Input data.
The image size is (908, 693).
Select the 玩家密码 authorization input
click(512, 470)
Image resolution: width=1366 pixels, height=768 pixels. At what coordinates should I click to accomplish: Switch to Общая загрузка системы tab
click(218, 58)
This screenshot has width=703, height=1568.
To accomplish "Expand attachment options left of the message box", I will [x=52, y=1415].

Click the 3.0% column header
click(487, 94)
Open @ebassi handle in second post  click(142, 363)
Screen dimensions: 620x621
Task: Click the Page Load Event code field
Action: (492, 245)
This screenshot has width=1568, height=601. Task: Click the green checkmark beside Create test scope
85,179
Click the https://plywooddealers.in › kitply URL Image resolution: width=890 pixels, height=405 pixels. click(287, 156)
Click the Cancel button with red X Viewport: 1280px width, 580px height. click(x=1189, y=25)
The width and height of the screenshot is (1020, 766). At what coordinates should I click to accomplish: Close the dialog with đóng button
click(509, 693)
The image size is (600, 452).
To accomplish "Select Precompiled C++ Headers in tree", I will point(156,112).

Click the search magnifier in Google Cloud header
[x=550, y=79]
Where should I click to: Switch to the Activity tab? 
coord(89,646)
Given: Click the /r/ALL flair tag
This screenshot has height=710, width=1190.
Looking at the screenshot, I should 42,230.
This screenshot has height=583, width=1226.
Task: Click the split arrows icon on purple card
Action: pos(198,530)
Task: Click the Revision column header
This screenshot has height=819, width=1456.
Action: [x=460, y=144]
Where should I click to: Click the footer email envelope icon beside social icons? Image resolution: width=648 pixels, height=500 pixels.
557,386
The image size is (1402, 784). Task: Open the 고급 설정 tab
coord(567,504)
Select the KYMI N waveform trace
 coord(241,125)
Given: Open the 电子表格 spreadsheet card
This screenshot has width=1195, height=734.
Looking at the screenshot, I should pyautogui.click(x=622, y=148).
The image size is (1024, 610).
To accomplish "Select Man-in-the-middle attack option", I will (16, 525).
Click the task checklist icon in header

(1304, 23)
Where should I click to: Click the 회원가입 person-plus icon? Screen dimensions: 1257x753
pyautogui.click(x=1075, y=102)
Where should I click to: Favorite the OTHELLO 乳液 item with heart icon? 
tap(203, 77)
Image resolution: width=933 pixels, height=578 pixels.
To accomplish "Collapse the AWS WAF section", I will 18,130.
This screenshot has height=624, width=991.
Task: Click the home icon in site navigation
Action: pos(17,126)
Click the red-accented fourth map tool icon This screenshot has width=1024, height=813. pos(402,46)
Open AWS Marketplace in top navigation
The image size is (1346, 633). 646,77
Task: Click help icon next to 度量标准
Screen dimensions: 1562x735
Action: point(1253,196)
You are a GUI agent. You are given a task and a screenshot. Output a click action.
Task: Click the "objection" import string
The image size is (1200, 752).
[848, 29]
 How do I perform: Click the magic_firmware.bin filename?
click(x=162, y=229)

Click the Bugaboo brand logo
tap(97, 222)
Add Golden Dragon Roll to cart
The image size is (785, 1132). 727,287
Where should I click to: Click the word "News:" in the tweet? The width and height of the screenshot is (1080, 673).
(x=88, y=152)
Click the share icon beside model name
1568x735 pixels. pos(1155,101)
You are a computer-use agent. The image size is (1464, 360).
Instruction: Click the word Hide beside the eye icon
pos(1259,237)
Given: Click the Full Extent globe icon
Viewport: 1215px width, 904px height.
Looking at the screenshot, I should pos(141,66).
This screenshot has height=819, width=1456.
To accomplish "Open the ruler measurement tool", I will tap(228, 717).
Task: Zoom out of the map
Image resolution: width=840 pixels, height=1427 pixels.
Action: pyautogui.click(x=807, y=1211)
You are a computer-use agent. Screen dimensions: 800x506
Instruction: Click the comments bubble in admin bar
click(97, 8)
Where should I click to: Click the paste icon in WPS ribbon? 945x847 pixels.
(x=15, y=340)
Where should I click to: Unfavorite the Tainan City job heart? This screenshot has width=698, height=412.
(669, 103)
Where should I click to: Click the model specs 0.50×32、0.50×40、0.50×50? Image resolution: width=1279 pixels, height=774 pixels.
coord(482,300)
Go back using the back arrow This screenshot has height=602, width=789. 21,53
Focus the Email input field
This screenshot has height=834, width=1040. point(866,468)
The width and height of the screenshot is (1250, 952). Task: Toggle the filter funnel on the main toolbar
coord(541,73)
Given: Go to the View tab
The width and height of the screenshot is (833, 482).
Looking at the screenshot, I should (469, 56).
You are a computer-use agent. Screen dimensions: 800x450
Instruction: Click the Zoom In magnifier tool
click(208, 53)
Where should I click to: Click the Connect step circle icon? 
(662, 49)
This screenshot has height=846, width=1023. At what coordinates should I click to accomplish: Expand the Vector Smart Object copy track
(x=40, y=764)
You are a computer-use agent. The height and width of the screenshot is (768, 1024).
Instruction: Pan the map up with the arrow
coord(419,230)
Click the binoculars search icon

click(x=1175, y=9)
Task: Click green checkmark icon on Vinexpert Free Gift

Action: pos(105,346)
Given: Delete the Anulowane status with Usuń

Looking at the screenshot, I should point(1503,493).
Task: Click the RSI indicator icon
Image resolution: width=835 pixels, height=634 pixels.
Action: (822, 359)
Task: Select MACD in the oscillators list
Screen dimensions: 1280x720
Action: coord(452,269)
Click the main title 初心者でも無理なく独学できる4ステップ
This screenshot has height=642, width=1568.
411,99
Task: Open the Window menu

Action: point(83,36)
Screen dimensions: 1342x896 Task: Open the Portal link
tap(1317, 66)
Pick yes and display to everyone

Directions.
Output only the lines running from the line with "Instruction: Pan the map up with the arrow" through the final line of the data, inclusive.

Completed exercise.
Instruction: Pan the map up with the arrow
coord(419,230)
Click the binoculars search icon

click(x=1175, y=9)
Task: Click green checkmark icon on Vinexpert Free Gift

Action: pos(105,346)
Given: Delete the Anulowane status with Usuń

Looking at the screenshot, I should point(1503,493).
Task: Click the RSI indicator icon
Image resolution: width=835 pixels, height=634 pixels.
Action: (822, 359)
Task: Select MACD in the oscillators list
Screen dimensions: 1280x720
Action: coord(452,269)
Click the main title 初心者でも無理なく独学できる4ステップ
This screenshot has height=642, width=1568.
411,99
Task: Open the Window menu

Action: point(83,36)
Screen dimensions: 1342x896 Task: Open the Portal link
tap(1317, 66)
Pick yes and display to everyone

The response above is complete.